### TASK INSTRUCTIONS
Find the line containing "Viewport: 517px width, 700px" in the listing below; reproduce it and every line after, exactly. Skip pictures.

### SUPPLIED RECORDS
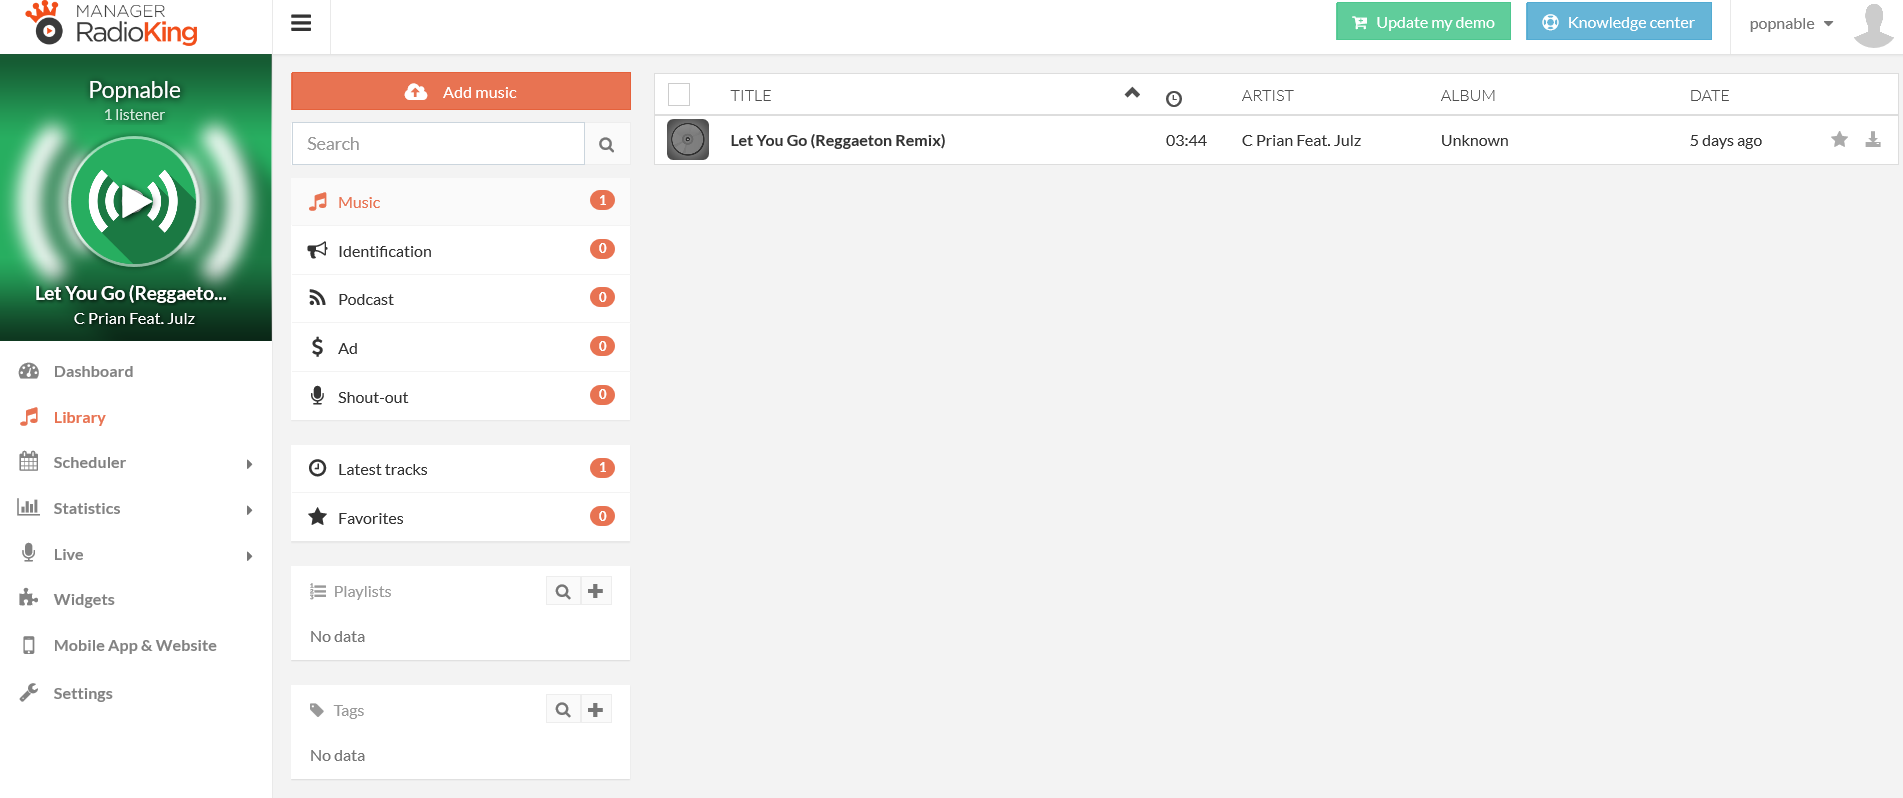This screenshot has height=798, width=1903.
Task: Click the Add music button
Action: (x=460, y=92)
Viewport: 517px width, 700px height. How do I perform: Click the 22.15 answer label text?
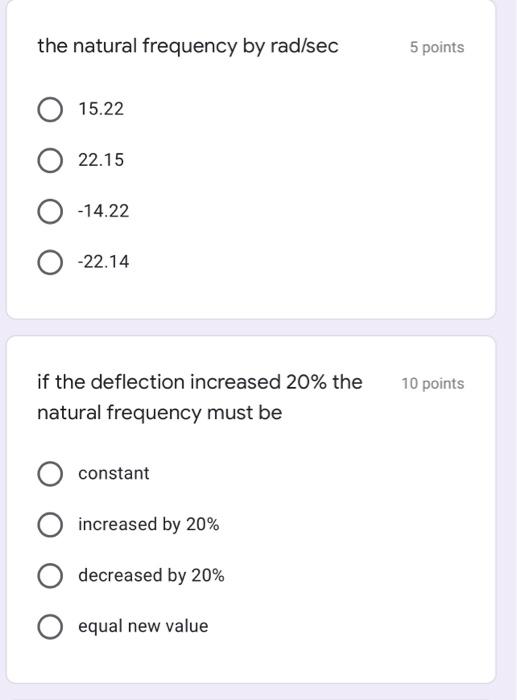[101, 160]
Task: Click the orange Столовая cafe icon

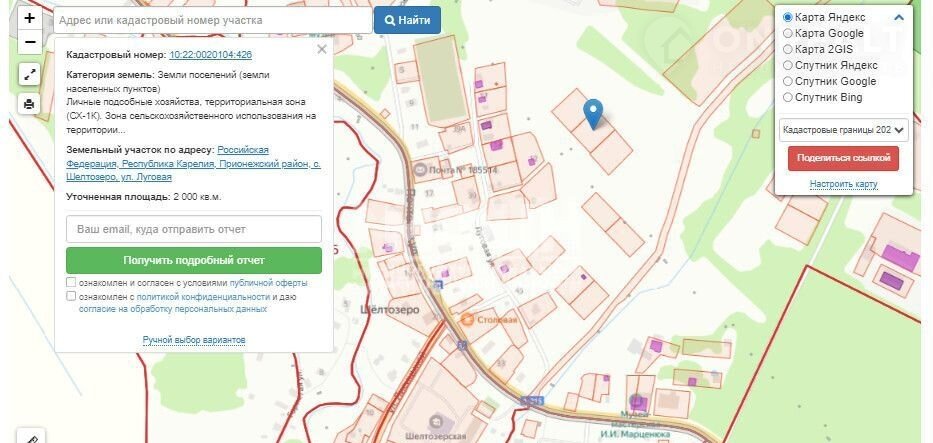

### EXERCISE RESULT
Viewport: 517px width, 700px height. How do I perform: Click the 22.15 answer label text?
[101, 160]
Task: Click the orange Столовая cafe icon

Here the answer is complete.